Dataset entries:

○ ○ ○

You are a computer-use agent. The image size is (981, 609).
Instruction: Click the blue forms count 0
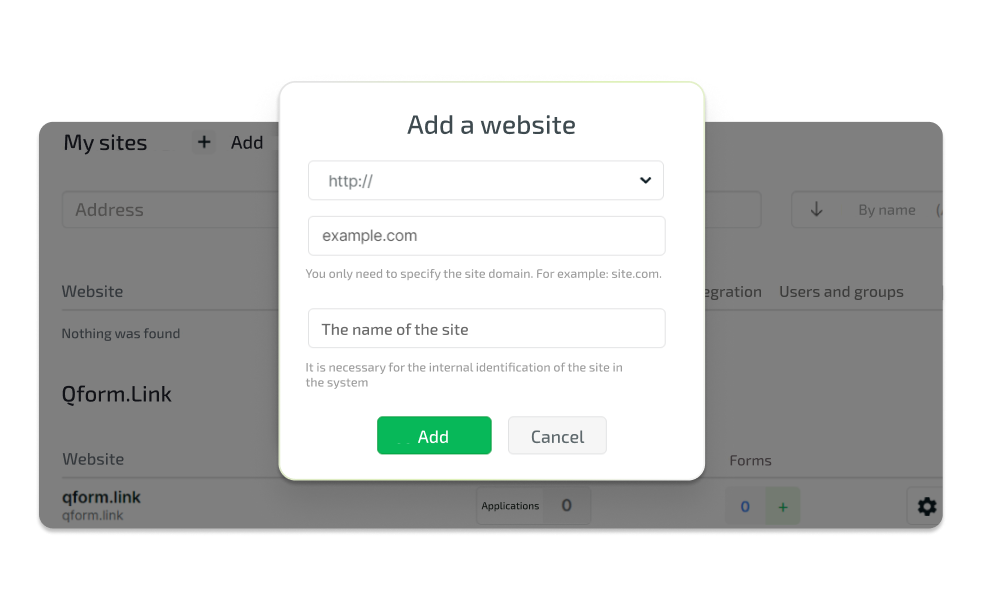[745, 506]
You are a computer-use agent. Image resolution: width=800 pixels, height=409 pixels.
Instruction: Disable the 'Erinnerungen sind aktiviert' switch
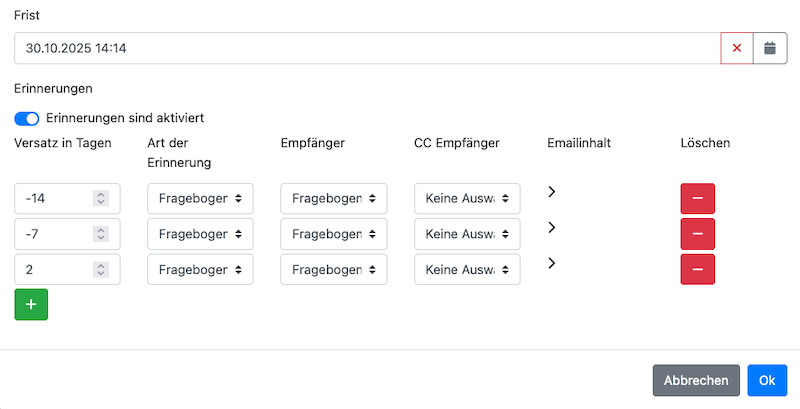tap(26, 118)
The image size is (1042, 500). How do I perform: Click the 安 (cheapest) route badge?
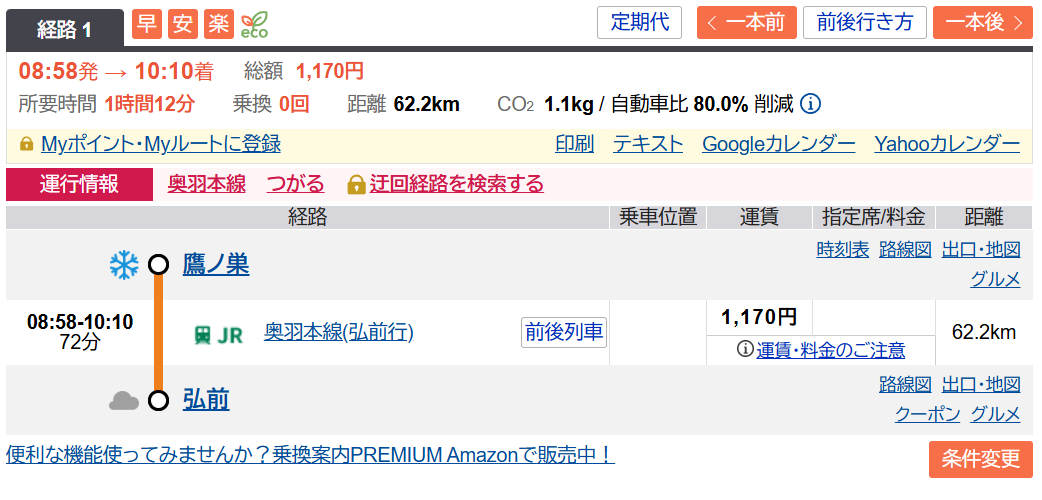click(183, 24)
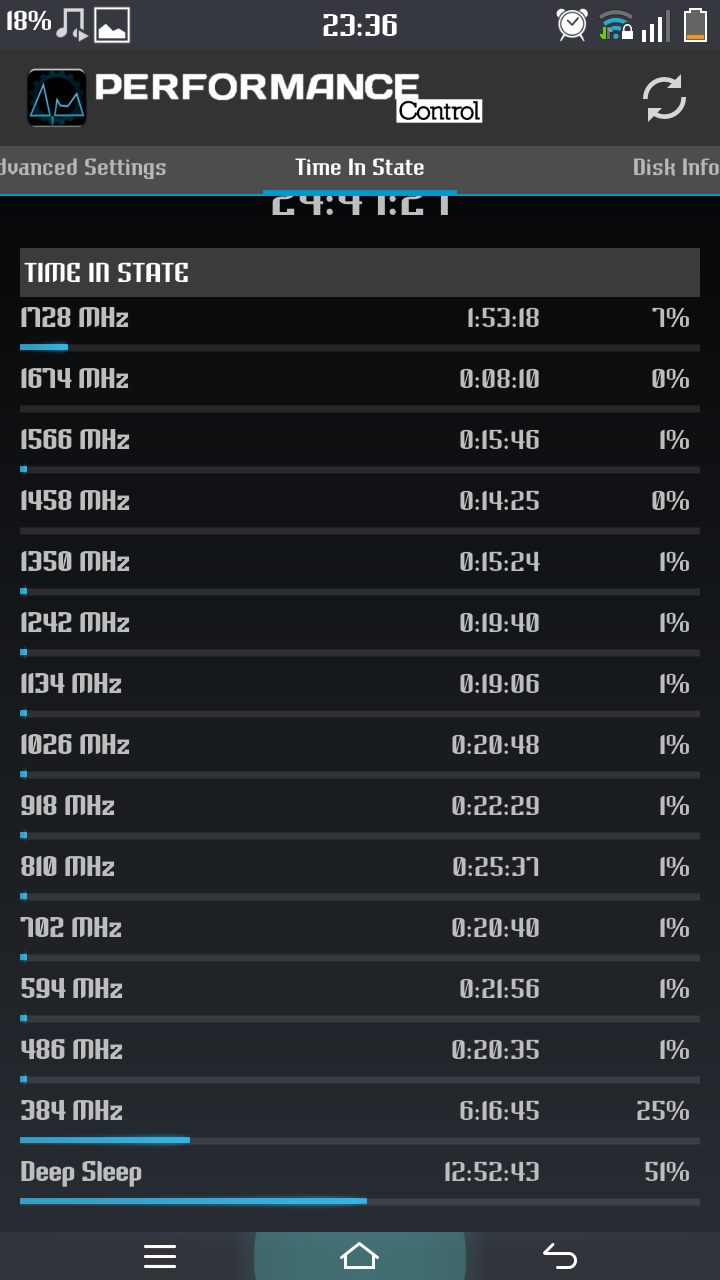
Task: Tap the alarm clock status icon
Action: (572, 24)
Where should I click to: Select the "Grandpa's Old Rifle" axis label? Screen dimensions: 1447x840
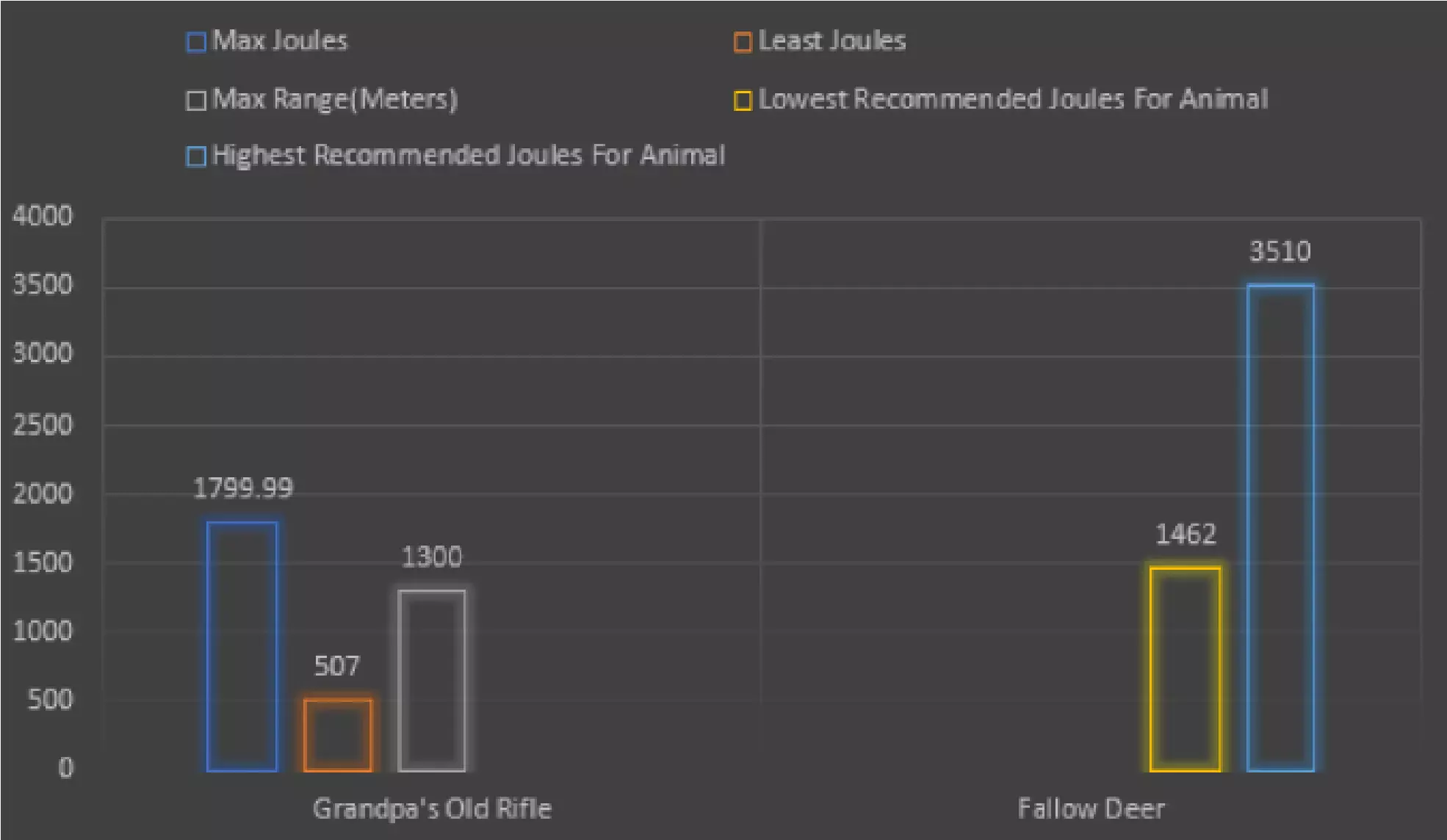[432, 808]
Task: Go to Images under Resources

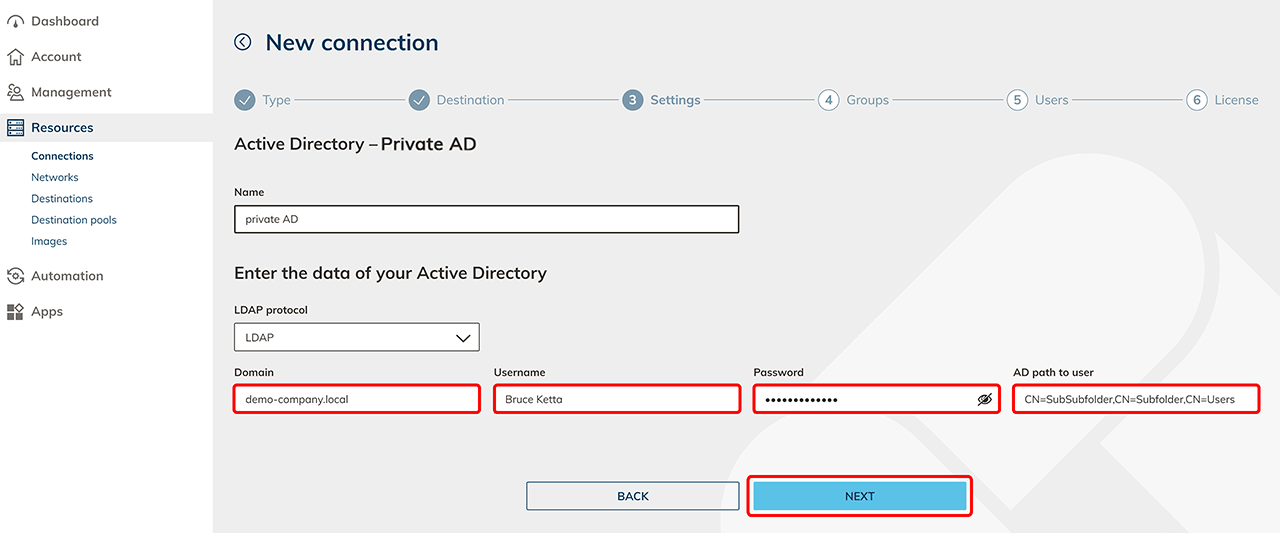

○ ○ ○

WORK TO COMPLETE: Show the lines of the records above that mention "computer".

EXERCISE OUTPUT:
You are a computer-use agent. The image size is (981, 609).
You are a computer-use agent. Image resolution: width=800 pixels, height=409 pixels.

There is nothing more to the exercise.